Так во времена президентства Насера и до середины 70-х идеологически доминировало понятие «Умма аль-Арабия», т.е. «арабская община». А со второй половины 70-х доминирует понятие «Умма аль-Исламия», «исламская община», в которой немусульманам места не находится.
Решение состоит в том, чтобы предложить и мусульманам, и христианам концепцию современного государства, причем не только в политической, но и в культурной плоскости.
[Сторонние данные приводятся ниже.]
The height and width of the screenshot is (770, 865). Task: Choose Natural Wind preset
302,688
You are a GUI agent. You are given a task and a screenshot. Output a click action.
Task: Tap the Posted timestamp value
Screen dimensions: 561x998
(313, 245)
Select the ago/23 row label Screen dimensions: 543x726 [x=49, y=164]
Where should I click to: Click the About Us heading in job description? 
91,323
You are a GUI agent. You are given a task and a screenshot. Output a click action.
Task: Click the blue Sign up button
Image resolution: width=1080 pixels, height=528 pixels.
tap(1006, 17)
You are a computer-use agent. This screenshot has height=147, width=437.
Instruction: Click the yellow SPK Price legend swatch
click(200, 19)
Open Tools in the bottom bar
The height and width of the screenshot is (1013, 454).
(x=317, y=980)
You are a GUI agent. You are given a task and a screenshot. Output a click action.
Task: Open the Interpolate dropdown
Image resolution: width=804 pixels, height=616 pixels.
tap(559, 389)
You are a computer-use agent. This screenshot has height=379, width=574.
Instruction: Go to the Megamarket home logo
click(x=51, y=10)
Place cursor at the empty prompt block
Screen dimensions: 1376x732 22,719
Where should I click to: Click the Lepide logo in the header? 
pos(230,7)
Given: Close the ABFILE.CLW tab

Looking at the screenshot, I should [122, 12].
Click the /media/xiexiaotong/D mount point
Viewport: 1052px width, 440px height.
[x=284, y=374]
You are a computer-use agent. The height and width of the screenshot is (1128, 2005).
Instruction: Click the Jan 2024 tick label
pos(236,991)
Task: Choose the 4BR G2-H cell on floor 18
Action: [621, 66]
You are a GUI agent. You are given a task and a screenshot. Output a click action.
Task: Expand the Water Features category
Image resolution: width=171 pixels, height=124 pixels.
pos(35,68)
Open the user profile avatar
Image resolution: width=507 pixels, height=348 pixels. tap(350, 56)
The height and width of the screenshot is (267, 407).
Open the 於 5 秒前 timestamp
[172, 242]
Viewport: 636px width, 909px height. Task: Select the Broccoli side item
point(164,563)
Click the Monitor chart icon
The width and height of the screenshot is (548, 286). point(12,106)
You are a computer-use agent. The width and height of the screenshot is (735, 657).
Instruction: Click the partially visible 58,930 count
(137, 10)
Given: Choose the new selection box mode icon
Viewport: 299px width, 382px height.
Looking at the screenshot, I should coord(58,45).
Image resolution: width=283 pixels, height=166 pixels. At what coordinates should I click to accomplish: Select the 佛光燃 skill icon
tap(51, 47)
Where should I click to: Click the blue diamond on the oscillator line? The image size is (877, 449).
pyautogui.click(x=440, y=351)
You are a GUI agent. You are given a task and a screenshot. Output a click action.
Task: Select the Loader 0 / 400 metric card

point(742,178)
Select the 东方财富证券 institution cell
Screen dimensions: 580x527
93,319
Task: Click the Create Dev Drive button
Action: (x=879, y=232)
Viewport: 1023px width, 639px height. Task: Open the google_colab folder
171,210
Хорошее предложение. Но насколько оно реализуемо в конкретных культурных реалиях Востока? Как воплотить его в жизнь?
Именно этого касаются предложения Синода по Ближнему Востоку. Мы не собираемся предлагать некий «христианский проект» или даже проект «в защиту христиан» или «ради христиан». Мы не хотим позиционировать себя как меньшинство, нуждающееся в срочной защите. То, что мы говорим, отвечает и интересам многих мусульман, которые одобряют далеко не всё, что происходит у них на родине. Это касается и демократических принципов, и распределения богатств, и социальной справедливости, и правовой защиты личности, и состояния здравоохранения.
Ислам весьма чувствителен ко всем этим моментам. Многие мусульмане хотят свободы совести и слова не потому, что они собираются дистанцироваться от ислама, а потому, что они стремятся переживать ислам более личным образом.
В исламском мире есть тяга, хотя и не всегда высказываемая открыто, к модернизации и свободе. Вот, скажем, христианин может себе позволить критику своего патриарха или епископа, а мусульманин – нет. И не потому, что кто-то прямо ему это запрещает, а потому, что сама культура этому препятствует. Имамы и улемы (учителя), как и их взгляды, – принципиально вне критики.
Я убежден, что выход не в том, чтобы мусульмане стали «менее исламскими», а христиане – «менее христианскими», а в том, чтобы вера в большей мере переместилась в плоскость личной жизни, хотя и сохраняя при этом свое социальное измерение. И каждый человек должен жить в согласии со своей верой, как его наставляет Бог.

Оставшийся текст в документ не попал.